- _TEKST_
Onze plaats innemen in de gemeentesamenkomst.

Meer dan zitten op je stoel…
Onze plaats innemen in de gemeente is veel meer dan een stoel bezetten in de samenkomst. Het houdt o.a. in : medeverantwoordelijkheid leren dragen voor een stukje opbouw in de gemeentebijeenkomsten. Het is geenszins Gods bedoeling jarenlang passief op een stoel de samenkomsten over ons heen te laten komen en hoogstens uit die stoel te komen als de zangleiding vraagt te gaan staan. Elk lid heeft een zinvolle plaats in het geheel en een nuttige taak in de gemeente!
In het bijzonder willen we nu onze aandacht richten op de rol van de gemeenteleden in de zondagmorgensamenkomst.

Een vast model?
In het patroon zangdienst- aanbiddingsdienst- prediking ligt een bepaald gevaar. Hoe vertrouwd dit ook moge zijn, een directe afleiding uit de Bijbel hiervoor hebben we niet. Wanneer een dergelijk patroon een stramien wordt, dat de flexibiliteit in dienstbetoon van de leden van het lichaam belemmert of afremt, dan is een hernieuwde toetsing aan Gods Woord op zijn plaats. Niet om weer een standaardmodel uit het Nieuwe Testament over gemeentefunctioneren te halen, wel tot bezinning op de praktijk van een levende en zich bewegende gemeente, waarbinnen de heiligen door middel van apostelen, profeten, evangelisten, herders en leraars worden TOEGERUST tot dienstbetoon( Ef. 4:11-12)

- _AANGELEVERDE GEGEVENS_
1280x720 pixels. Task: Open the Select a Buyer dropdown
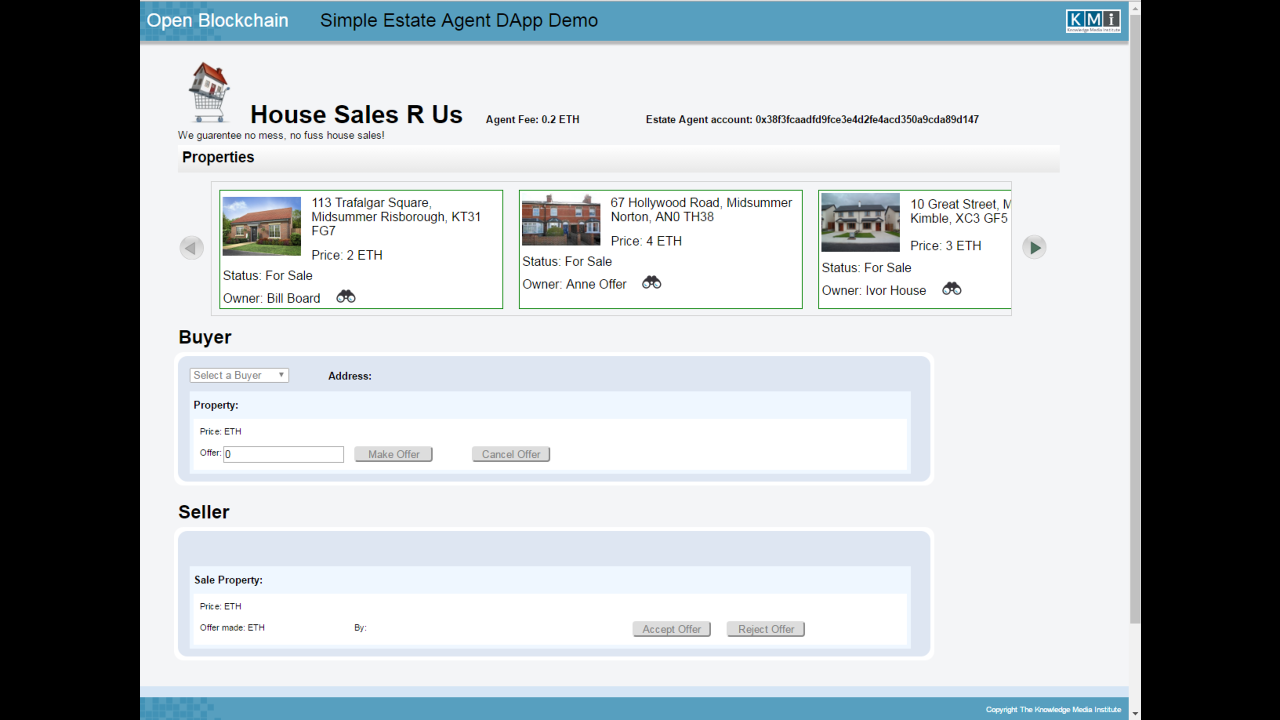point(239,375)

* * *

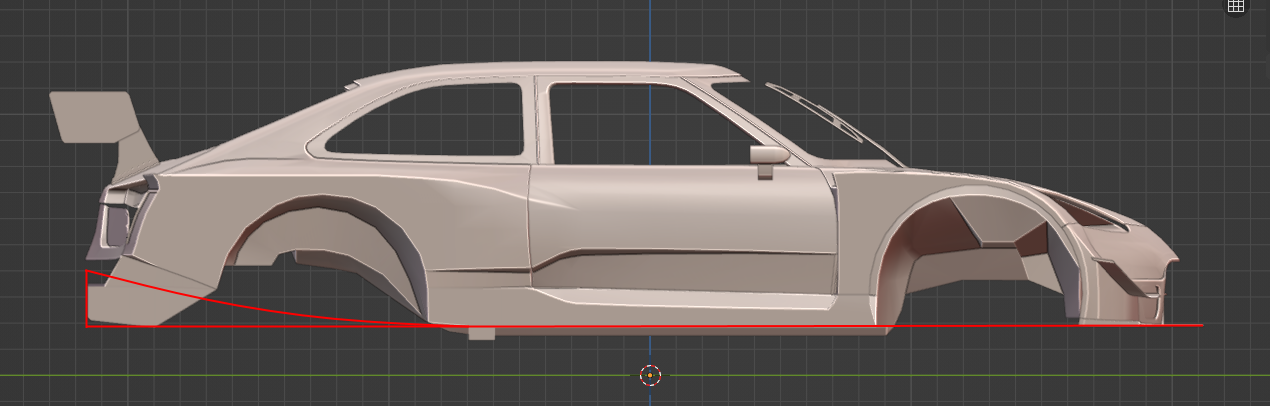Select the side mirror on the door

- _DE OPDRACHT_
Schrijf de tekst over onze plaats in de gemeentesamenkomst verder, aansluitend op de laatste zin.

- _ANTWOORD OPDRACHT_
Vrijheid en orde
Vrijheid in de gemeentesamenkomsten is een groot goed. “Waar de Geest des Heren is, is vrijheid” (2 Cor. 3:17) Iemand die zichzelf wil brengen of aanbevelen (2 Cor. 10:18), wordt niet door de Geest van God gedreven.
Wie iets heeft, telkens als de gemeente samenkomt, dient de gezindheid te hebben de ander te dienen en op te bouwen (1 Cor. 14:12,26,31) Wanneer de Geest Gods de heerschappij in iemands leven heeft, dan komt er meer en meer nuttige opbouw naar voren. Dit heeft niets met welsprekendheid te maken. Veeleer geldt: de praatjesmakers naar achteren en de stamelenden met godsvrucht in hun leven naar voren!
Het zou heerlijk zijn meer “verborgen goud” in de samenkomsten te horen vanuit een leven met Christus verborgen in God! (Col. 3:3)
Waar de Geest HEER is, aldaar is vrijheid, maar niet voor het vlees. Geestelijke mensen hebben er geen moeite mee zich te onderwerpen aan de leiding van de gemeente. Zij voegen zich van harte als levende stenen tussen de anderen.
De opwekking van de apostel “koestert geen gedachten hoger dan die u voegen” (Rom. 12:3) nemen zij even serieus als de oproep “geeft dan uw vrijmoedigheid niet prijs die een ruime vergelding heeft te wachten” (Hebr. 10:35).
Tussen deze twee verzen is een royale ruimte, om op een gepaste wijze deel te nemen en mede inhoud te geven aan de samenkomst met een woord, lied, getuigenis, gebed, profetie, tong, enz. “Dient elkander, een ieder naar de genadegave, die hij ontvangen heeft, als goede rentmeesters over de velerlei genade Gods. Spreekt iemand, laten het woorden zijn als van God; dient iemand, laat het zijn als uit kracht door God verleent, opdat IN ALLES God verheerlijkt worde door Jezus Christus…” (1 Petr. 4:10,11)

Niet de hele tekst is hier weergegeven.